Shortly after the legal couple moved, Daniel was introduced to Phillip Key, and the two struck up a friendship of kindred spirits. Key was living proof of the old adage about fruit never falling very far from the sapling. Phillip’s father, Frances Scott Key, had been so familiar with a certain popular drinking ditty (so difficult to sing that it was used as an 18th century sobriety test), that on the fly he converted it into our national anthem, translating “And swear by old Styx, that we long shall entwine, the myrtle of Venus and Bacchus’ vine” into “Oh, say, does that star spangled banner yet wave, Ore the land of the free and the home of the brave.”
Phillip was forty-two year old widower at the time, with six children, and “the handsomest man in all Washington society”, according to Mrs. Clemet Clay, the biggest gossip in a town that still lives on gossip. At six feet tall, Phillip had “sad eyes and a languid charm” (according to Edward Pinchon who wrote a bio of Dan Sickles), and his “…fine figure, fashionable air, and agreeable address, rendered him extremely popular among the gentler sex”, according to Felix G. Fontaine, who wrote “The Washington Tragedy”. Key was also the Federal District Attorney for Washington, and thus a good man to know for anyone who might anticipate developing legal problems. Daniel had so far made a career out of developing legal problems, so he decided that Phillip Key was the perfect man to escort Terresa to Washington social functions while Daniel was “relaxing” in Baltimore with Fanny White, and others.
Friends tried to warn Daniel about Phillip’s reputation, and in March of 1858 Daniel had a confrontation with Phillip concerning accusations that were already bubbling up about his intentions toward Terresa. But Daniel came away from that meeting convinced that Phillip could be trusted. Evidently, Daniel assumed that Terresa could also be trusted. She could not.
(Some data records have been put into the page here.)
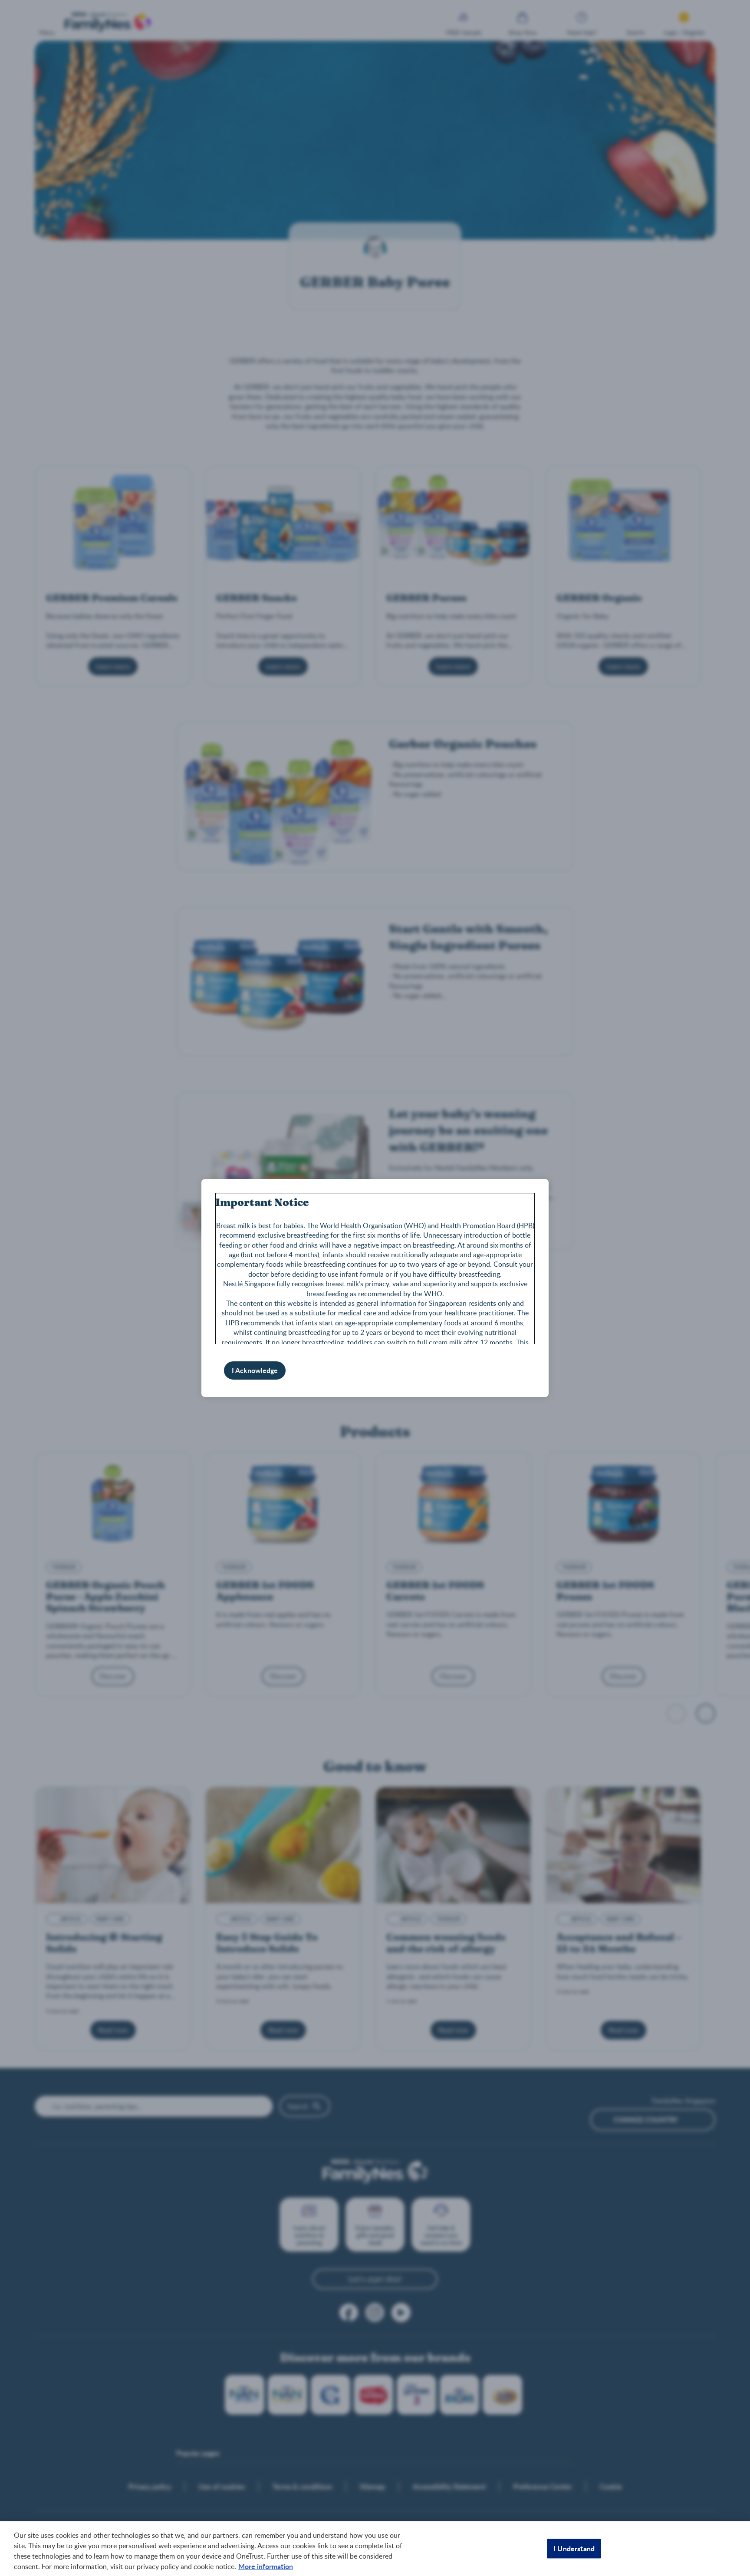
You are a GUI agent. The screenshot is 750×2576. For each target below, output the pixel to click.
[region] (375, 2548)
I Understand (574, 2548)
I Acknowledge (255, 1370)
Maybe the twenty year old girl was just fed up with Daniel’s philandering, and maybe it was payback. But whatever her motivation, according to Terressa’s own confession, “I did not think it safe to meet (Phillip) in this house, because there are servants who might suspect something….He then told me he had hired (a) house as a place where he and I could meet. I agreed to it.” The assignations took place at 888 Fifteenth Street in Washington, between K and L streets (above), in a run-down racially mixed neighborhood just around the corner from the Sickles’ rented home. “There was a bed in the second story, " wrote Terressa, "The room is warmed by a wood fire. Mr. Key generally goes first… I went there alone.” And there, confessed Terressa, “I did what is usual for a wicked woman to do” Occasionally they also took carriage rides to various cemeteries, where, according to the coachman, “They would walk down the grounds out of my sight, and be away an hour or an hour-and-a-half.” Whatever they were doing out of sight, it was not enough, evidently, to wake the dead, or Daniel.
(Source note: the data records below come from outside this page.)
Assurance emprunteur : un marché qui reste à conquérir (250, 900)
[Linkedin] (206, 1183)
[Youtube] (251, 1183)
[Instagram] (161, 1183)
The torrid affair between Terresa and Phillip was one of the best known secrets in Washington, which has always been, at heart, the provincial Southern village it started out as. And it was only a matter of time before some moralizing busybody felt the need to drop Daniel an anonymous letter telling the whole sordid truth.. The dreaded day came on Thursday, February 24, 1859. Daniel showed the note to a friend, George Wooldridge, who then watched the philandering husband sob with his head in his hands. 
On Saturday night, February 26th, Daniel confronted Terressa in her bedroom (they had separate sleeping arraignments, on different floors), and he forced her to write her confession in her own hand. This would later be reprinted on the front page of Haper's Weekly, a national newspaper. At about two the following afternoon, as Daniel was being comforted by another drinking buddy, Samuel Butterworth, he spotted Phillip Key walking slowly back and forth on the street in front of his house on Madison Place, waving a white handkerchief in the general direction of Terressa’s bedroom.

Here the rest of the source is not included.